Michael Jaffee, however, who is national director of the DVBIC, warns against assuming that the symptoms ascribed to PCS are caused exclusively by either an mTBI or by PTSD. Since any kind of combat injury raises the risk of PTSD, and since you are more likely to show PTSD symptoms after a head injury, "there is bound to be overlap", he says.
Jaffee wonders if there might be something about blast-induced brain injury that makes people more vulnerable to psychological disorders, and to PTSD in particular. PTSD is characterised by impaired function in parts of the prefrontal cortex that help regulate how we deal with fear and anxiety and mTBI often involves damage to the prefrontal cortex. Jaffee and others suggest that this sort of damage may disrupt a person's capacity to deal with fear and thus make them more susceptible to PTSD (Journal of Rehabilitation Research and Development, vol 44, p 895).
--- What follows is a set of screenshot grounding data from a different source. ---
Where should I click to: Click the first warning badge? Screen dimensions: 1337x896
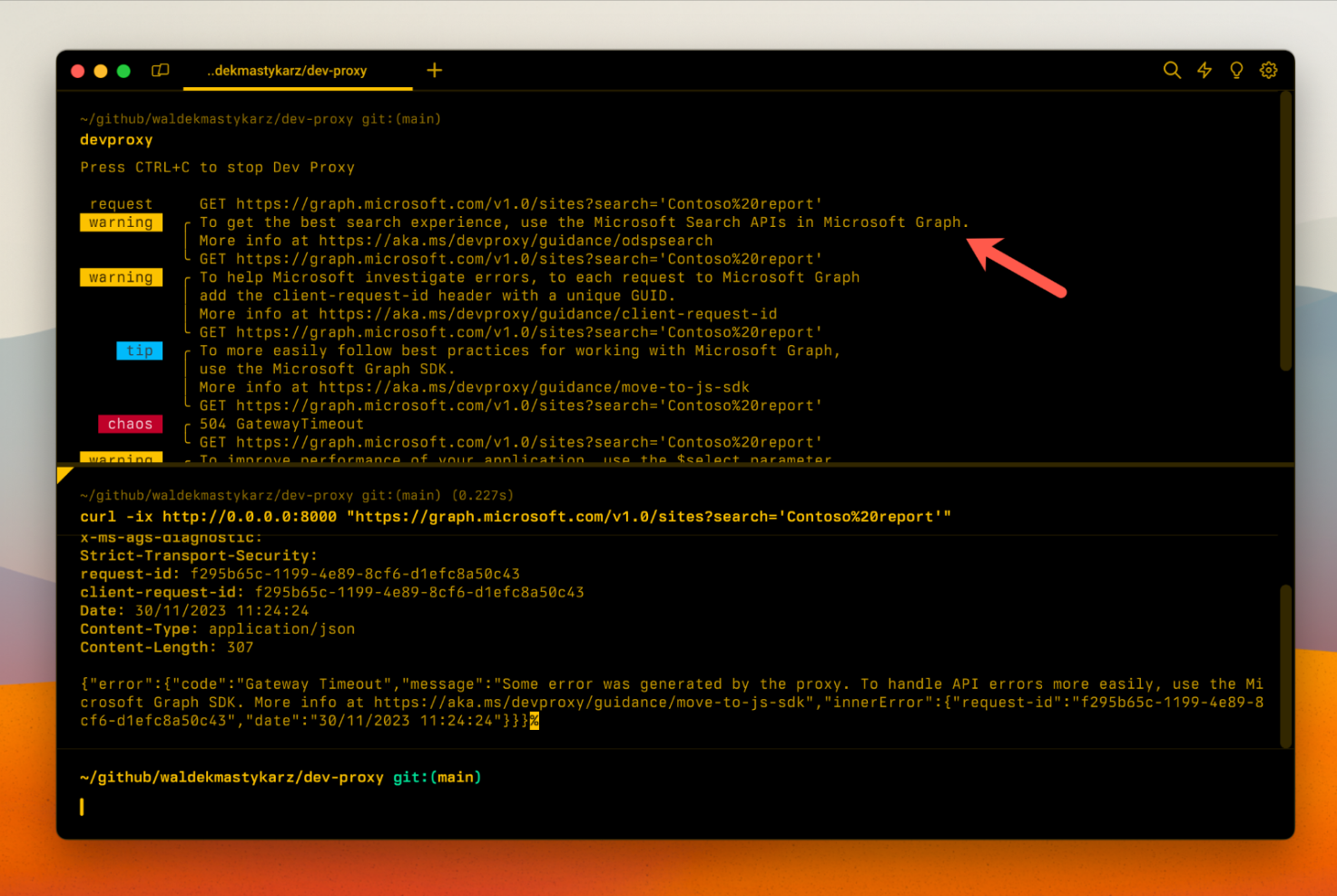coord(121,222)
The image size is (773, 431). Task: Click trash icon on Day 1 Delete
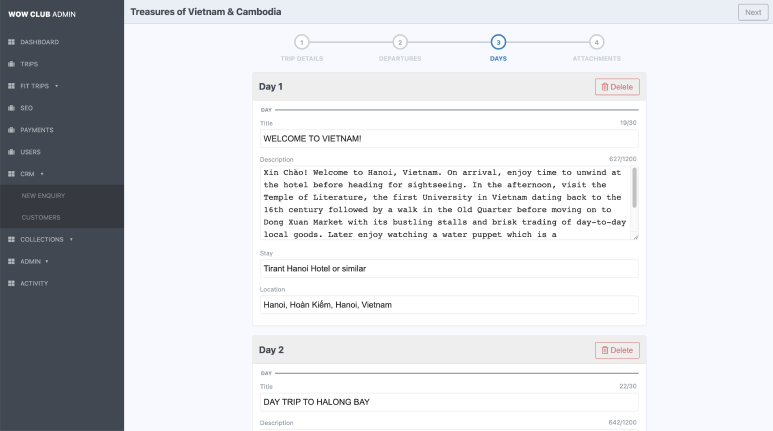(x=605, y=87)
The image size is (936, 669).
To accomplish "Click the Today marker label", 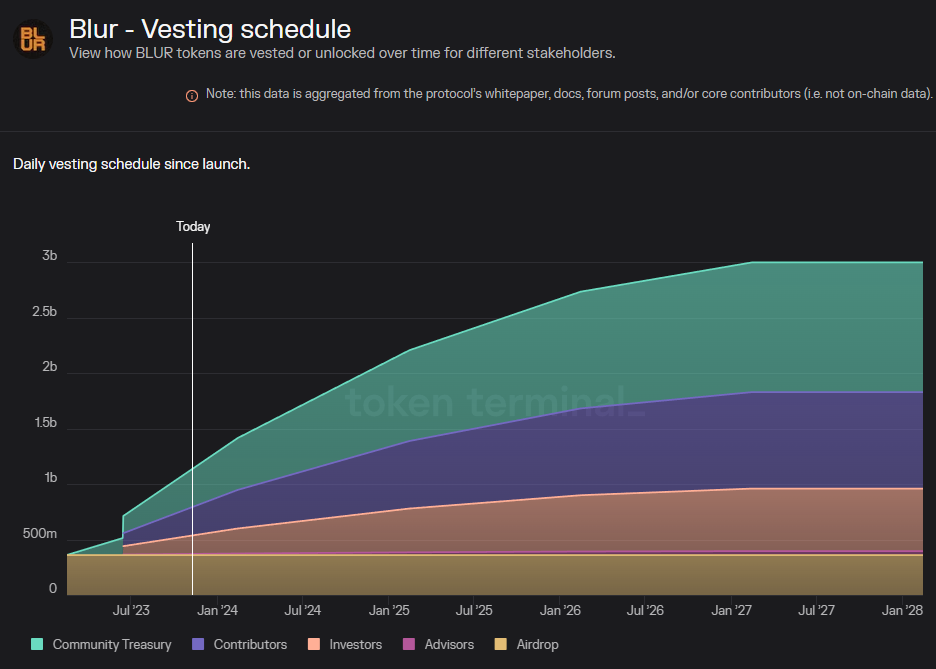I will (x=193, y=227).
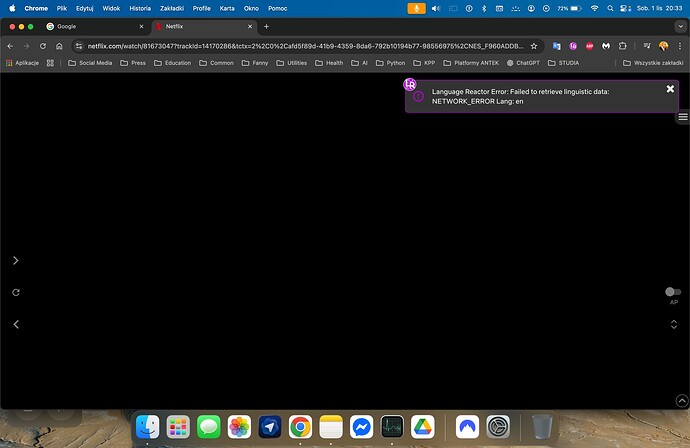Viewport: 690px width, 448px height.
Task: Go to previous subtitle with left chevron
Action: click(15, 324)
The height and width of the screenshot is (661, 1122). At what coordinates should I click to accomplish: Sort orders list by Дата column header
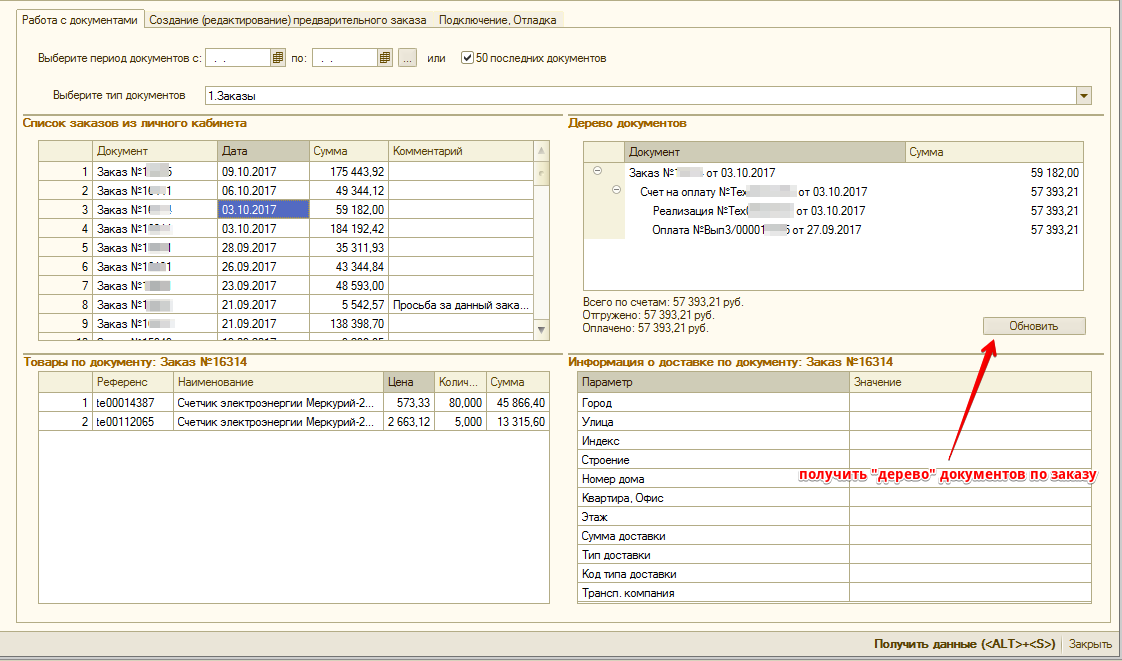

Wessely questions this kind of association because "when you get concussion you lose your memory, so how can you have flashbacks when you don't remember the incident?". But concussion does not always involve amnesia. Furthermore, Hoge says, traumatic memories can trigger PTSD even when you are not conscious of them.
In any case, does it matter to the patient what the cause of their symptoms is? Many researchers say it matters a great deal. Plenty of studies have shown that what you tell a patient about what is wrong with them has a big influence on how long they take to get better. "If they believe they are going to have lifelong impairment as a result of a brain injury, they are more likely to have persistent symptoms," says Hoge. "On the other hand, individuals who have positive expectations, who are told they are going to get better, actually do better."
Wessely and Hoge even avoid the term mTBI when talking to patients. "The phrase 'traumatic brain injury' makes it sound like you have shrapnel in your skull and will end up in a wheelchair," says Wessely. "Call it concussion and they'll think, I had that playing rugby."
Another reason why understanding the true cause of PCS matters relates to whether it should be screened for. The US military screening programs have found that up to 18 per cent of its returning personnel have had an mTBI. Figures from the UK military, on the other hand, which does not carry out mass screening, suggest that fewer than 1 per cent of its troops have suffered an mTBI.
Why such a big difference? It is possible, of course, that US troops get blown up more, or perhaps have weaker protective helmets. But another explanation is that US doctors find more head injuries simply because they have systematic screening in place, while British soldiers have to decide they have a problem and take the action of going to see their doctor.
So might the US be over diagnosing the problem, or the UK under diagnosing it? Lionel Jarvis, the UK's assistant chief of the UK defence staff (health), thinks the former. Jarvis points out that any soldier returning from a six-month tour of duty in Afghanistan, where they've been away from their family and in an extreme, high-pressure environment, is likely to show symptoms of distress: "How on earth do you unpick the different symptoms and explain whether they are due to a head injury or one of a large number of other potential causes?"
Wessely says his study showed that screening soldiers for PCS when they get home cannot distinguish between those whose problems were caused by concussion and those who have anxiety, depression or PTSD. "It's fraught with danger," he says. "Caution is needed before labeling mTBI as an epidemic because this might become self-fulfilling."